D1. Your SPI bridge runs at 100Hz. The EKF runs at 30Hz. The GPS runs at 1Hz. Draw the data flow from raw sensor to robot_localization output. At each step, identify: - The transport mechanism (ZBus channel, ROS2 topic, etc.) - The frequency - What happens to the data in between (decimation, buffering, none?)


D2. Your Jetson detects a 200ms dropout in SPI frames (STM32 crashed and rebooted). During the dropout: - What does robot_localization output? - What does rviz2 show? - What should your system do to handle graceful recovery?


D3. You have use_control: true in ekf.yaml and your system publishes cmd_vel. Explain: - What does this add to the state vector? - What is the risk if cmd_vel has significant latency (e.g., from WiFi control)? - In which application scenario would enabling this improve accuracy?

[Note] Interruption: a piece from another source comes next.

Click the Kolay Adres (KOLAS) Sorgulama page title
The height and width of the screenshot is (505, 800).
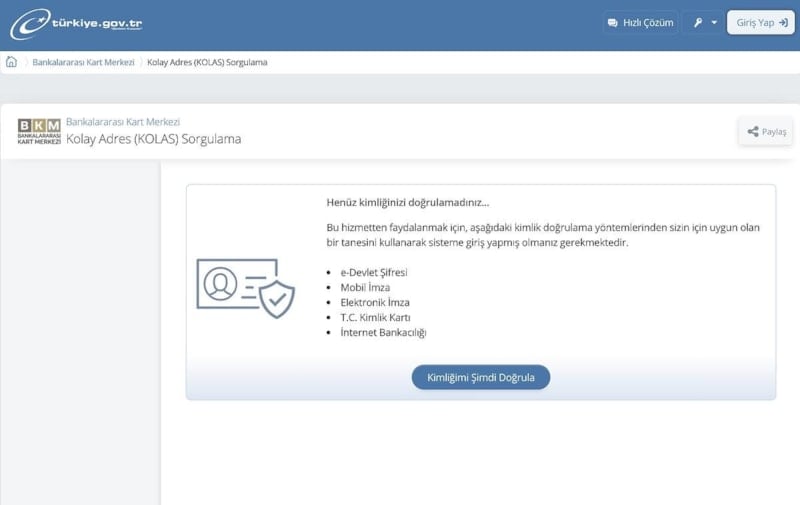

Section E — Debugging Drills


E1. Your EKF node starts but /odom topic has no messages. Write the exact sequence of ROS2 commands to diagnose this without reading source code.


E2. The EKF runs but the robot drifts 0.5m after a 360° rotation that should return to the origin. This is a known EKF limitation. Explain: - What causes accumulated yaw error? - What sensor would eliminate this error? - At what frequency must it be fused?

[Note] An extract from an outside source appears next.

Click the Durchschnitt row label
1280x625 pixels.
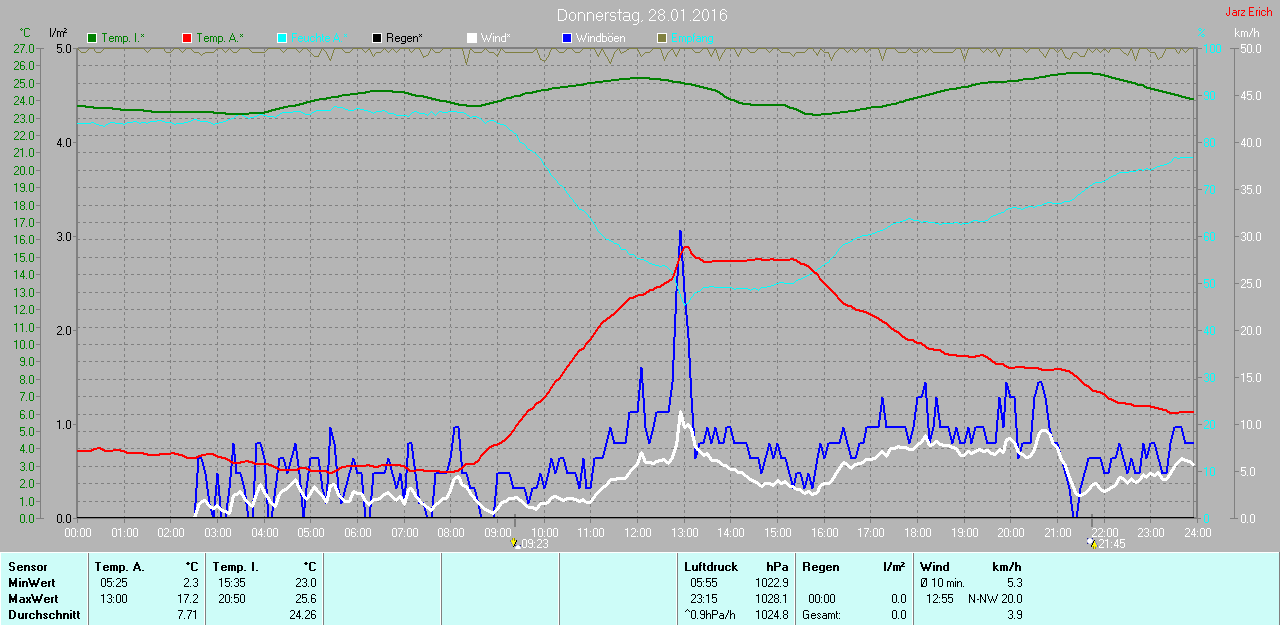43,615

E3. You set rviz2’s Fixed Frame to map but the robot marker is not visible. You change it to odom and the robot appears. Explain what this tells you about your TF2 tree and how to fix it.


Answers

A1 In proto3, default values (0, 0.0, false, empty string) are never encoded on the wire — this is the "implicit field presence" rule that differs from proto2. A `velocity = 0.0f` message encodes to a zero-length buffer. With length-prefix framing, a 4-byte prefix of `0x00000000` followed by zero payload bytes is valid, but many receivers interpret a 0-byte payload as "end of stream" or a bug. Fix: use `google.protobuf.FloatValue` wrapper (which always encodes), or add a sequence number / message ID field that is never 0, or switch to proto2 `optional float` with `has_field` tracking.
A5
// 1. Subscribe with message queue
ZBUS_MSG_SUBSCRIBER_DEFINE(packer_sub, 4);
zbus_chan_add_obs(&imu_chan, &packer_sub, K_FOREVER);

// 2. Non-blocking peek of latest odom value
struct OdometryMsg odom;
zbus_chan_read(&odom_chan, &odom, K_NO_WAIT);  // returns -EAGAIN if no data

// 3. Read latest GPS value (may be stale - that's OK)
struct GpsMsg gps;
zbus_chan_read(&gps_chan, &gps, K_NO_WAIT);
`zbus_chan_read` with `K_NO_WAIT` returns the last published value without waiting. It returns `-EAGAIN` if the channel has never been published to, which you should handle.
B2 - `T:0` — thread 0 - `(1234)` — PID - `P:99` — SCHED_FIFO priority - `I:1000` — interval 1000µs (1ms) - `C:10000` — 10,000 iterations completed - `Min:4` — best latency: 4µs - `Act:8` — most recent: 8µs - `Avg:11` — average: 11µs - `Max:427` — worst-case: 427µs For a 10ms SPI loop, 427µs is ~4% of the period — technically fine but tight. For a 1ms IMU read, it would be unacceptable. Investigate: system IRQs not redirected away from CPU 3, frequency scaling enabled, `irqbalance` still running, GPU driver interrupts.
C1 Zero covariance means infinite certainty — the filter claims to know the position with zero uncertainty. This is mathematically incorrect and will cause the Kalman gain for any subsequent sensor update to collapse toward zero (the filter stops accepting new measurements). The culprit in `ekf.yaml` is likely the initial `process_noise_covariance` or `initial_estimate_covariance` having zero diagonal elements, or publishing an `Odometry` message with a zero-filled covariance matrix from your driver code.
C2 The 15-element `imu0_config` vector controls: - [0–2]: x, y, z position (rarely used for IMU) - [3–5]: roll, pitch, yaw (orientation) - [6–8]: vx, vy, vz (linear velocity) - [9–11]: vroll, vpitch, vyaw (angular velocity — from gyro) - [12–14]: ax, ay, az (linear acceleration — from accelerometer) For a 6-DOF IMU: `[false, false, false, true, true, true, false, false, false, true, true, true, true, true, false]` (orientation from fused estimation, angular velocity from gyro, linear accel from accelerometer, not yaw accel which would require magnetometer).